For each line of the data below, copy it if it holds the word "Through".

(Stored data entries)
┄┄┄┄┄┄

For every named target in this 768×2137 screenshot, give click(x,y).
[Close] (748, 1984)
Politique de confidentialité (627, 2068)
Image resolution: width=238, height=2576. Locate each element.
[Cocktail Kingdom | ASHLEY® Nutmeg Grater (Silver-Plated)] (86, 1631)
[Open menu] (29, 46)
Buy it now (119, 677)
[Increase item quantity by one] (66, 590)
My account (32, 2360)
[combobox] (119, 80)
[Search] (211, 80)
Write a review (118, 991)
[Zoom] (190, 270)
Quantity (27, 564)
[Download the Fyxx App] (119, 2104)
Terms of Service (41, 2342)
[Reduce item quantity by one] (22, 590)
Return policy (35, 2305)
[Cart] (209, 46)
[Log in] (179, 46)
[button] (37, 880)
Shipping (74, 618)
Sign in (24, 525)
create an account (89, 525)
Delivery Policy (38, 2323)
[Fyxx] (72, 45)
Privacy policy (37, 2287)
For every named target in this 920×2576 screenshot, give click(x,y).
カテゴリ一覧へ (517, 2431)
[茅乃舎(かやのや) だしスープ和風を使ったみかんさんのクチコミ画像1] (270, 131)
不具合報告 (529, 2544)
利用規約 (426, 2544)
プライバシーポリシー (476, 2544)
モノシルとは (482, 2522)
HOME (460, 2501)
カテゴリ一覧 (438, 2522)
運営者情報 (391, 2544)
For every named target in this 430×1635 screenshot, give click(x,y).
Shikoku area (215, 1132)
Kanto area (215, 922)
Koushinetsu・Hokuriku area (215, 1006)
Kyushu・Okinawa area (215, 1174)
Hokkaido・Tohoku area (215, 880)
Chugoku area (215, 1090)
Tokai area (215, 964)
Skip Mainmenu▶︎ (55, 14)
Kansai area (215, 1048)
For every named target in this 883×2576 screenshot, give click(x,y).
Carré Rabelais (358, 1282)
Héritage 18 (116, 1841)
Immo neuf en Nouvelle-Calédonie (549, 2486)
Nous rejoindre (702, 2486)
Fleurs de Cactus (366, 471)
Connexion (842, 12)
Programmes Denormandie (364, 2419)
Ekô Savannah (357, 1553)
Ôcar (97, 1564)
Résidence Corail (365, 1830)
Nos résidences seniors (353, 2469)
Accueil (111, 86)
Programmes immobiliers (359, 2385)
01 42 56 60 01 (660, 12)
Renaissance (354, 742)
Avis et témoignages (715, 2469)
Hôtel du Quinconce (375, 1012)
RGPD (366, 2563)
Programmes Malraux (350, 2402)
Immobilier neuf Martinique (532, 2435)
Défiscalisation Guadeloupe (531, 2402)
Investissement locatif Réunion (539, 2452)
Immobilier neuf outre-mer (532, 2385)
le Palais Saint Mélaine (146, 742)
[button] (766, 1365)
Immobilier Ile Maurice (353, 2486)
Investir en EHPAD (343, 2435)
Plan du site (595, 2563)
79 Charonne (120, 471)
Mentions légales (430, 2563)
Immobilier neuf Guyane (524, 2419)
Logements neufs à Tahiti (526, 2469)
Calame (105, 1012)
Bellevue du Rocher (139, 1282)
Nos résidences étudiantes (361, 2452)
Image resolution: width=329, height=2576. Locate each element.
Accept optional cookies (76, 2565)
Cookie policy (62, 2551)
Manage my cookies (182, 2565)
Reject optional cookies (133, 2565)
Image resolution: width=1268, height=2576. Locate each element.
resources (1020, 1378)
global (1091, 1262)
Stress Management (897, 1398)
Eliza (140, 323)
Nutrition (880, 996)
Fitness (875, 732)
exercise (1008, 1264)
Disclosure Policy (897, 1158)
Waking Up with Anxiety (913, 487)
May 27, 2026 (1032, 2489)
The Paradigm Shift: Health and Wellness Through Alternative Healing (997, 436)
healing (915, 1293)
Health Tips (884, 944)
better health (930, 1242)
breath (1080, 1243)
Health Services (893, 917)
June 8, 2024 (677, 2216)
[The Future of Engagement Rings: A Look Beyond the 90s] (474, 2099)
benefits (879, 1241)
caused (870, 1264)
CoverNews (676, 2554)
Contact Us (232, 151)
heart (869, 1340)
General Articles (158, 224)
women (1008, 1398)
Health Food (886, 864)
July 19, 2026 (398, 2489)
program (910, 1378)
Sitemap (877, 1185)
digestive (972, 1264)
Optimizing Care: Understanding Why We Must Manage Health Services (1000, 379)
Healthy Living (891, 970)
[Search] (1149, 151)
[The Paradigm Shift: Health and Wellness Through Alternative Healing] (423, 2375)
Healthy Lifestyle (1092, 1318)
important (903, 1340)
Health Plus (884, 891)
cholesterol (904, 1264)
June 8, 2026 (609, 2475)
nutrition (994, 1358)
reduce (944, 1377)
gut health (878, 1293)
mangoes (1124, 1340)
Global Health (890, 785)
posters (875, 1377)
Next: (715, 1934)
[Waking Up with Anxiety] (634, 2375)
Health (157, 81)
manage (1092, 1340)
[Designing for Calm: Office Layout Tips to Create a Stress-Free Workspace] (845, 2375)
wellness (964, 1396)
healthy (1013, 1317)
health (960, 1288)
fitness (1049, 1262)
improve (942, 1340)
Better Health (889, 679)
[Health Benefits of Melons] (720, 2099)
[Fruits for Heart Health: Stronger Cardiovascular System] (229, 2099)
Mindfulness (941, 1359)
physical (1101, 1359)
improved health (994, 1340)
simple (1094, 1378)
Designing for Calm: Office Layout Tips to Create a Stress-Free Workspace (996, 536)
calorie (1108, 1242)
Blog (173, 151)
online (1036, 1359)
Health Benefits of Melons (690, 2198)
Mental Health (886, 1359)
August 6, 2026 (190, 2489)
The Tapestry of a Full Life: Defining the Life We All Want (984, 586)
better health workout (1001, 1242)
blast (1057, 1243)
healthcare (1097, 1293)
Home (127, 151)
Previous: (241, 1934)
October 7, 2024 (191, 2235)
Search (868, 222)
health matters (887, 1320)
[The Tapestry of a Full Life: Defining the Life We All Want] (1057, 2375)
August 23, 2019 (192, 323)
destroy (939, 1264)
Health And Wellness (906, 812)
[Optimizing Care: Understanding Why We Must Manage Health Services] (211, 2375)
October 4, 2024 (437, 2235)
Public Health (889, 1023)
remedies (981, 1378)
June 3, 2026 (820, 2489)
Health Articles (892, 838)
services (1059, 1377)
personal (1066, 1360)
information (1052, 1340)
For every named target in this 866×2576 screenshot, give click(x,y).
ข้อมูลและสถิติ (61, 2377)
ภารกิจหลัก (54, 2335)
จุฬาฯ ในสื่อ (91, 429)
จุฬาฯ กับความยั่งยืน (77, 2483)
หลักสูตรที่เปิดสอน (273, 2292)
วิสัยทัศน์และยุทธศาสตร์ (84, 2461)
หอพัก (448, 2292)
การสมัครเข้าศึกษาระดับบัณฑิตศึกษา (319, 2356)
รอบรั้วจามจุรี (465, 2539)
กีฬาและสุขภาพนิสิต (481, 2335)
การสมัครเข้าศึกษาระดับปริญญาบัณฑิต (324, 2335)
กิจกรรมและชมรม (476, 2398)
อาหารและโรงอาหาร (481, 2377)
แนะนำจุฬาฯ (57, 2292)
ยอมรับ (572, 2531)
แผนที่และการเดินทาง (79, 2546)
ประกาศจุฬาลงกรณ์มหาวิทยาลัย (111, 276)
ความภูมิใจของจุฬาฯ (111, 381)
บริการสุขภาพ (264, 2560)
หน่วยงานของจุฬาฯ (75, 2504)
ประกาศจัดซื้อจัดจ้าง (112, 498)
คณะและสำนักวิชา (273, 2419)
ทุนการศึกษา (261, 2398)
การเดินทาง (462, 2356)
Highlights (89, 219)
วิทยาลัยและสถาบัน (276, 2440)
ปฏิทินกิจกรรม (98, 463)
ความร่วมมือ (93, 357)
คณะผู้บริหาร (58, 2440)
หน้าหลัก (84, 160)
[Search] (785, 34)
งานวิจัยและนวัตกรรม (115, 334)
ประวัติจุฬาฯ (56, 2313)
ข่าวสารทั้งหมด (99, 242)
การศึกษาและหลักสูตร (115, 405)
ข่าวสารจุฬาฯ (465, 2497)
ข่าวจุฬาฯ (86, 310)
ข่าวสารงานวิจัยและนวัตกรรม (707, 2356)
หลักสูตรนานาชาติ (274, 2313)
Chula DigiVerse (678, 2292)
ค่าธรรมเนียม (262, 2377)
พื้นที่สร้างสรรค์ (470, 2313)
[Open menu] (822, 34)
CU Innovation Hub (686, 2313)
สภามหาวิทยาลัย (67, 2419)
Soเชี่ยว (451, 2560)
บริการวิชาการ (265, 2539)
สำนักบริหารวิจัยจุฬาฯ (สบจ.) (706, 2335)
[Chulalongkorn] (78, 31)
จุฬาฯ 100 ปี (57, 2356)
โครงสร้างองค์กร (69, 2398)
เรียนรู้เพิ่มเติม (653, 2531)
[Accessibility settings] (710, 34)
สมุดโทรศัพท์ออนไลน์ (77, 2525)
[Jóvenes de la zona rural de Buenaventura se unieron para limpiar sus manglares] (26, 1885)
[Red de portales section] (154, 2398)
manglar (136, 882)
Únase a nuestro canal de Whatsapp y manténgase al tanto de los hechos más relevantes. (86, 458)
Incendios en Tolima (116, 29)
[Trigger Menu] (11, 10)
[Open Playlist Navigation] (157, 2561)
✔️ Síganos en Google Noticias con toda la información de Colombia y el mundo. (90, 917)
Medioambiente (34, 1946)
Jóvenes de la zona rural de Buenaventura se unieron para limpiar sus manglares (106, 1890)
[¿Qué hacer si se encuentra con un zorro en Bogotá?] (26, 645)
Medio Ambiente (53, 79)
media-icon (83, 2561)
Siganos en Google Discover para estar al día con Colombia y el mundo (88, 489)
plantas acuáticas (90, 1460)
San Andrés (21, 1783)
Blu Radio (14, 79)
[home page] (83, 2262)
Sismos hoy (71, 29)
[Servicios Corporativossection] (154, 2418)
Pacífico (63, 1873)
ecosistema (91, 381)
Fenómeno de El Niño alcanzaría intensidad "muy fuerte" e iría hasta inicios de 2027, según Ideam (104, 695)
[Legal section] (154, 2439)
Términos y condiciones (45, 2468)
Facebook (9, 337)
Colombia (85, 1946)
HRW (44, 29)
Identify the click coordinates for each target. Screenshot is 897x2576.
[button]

┄┄┄┄┄┄

● **Result for this exercise**:
The Paradigm Shift: Health and Wellness Through Alternative Healing (997, 436)
[The Paradigm Shift: Health and Wellness Through Alternative Healing] (423, 2375)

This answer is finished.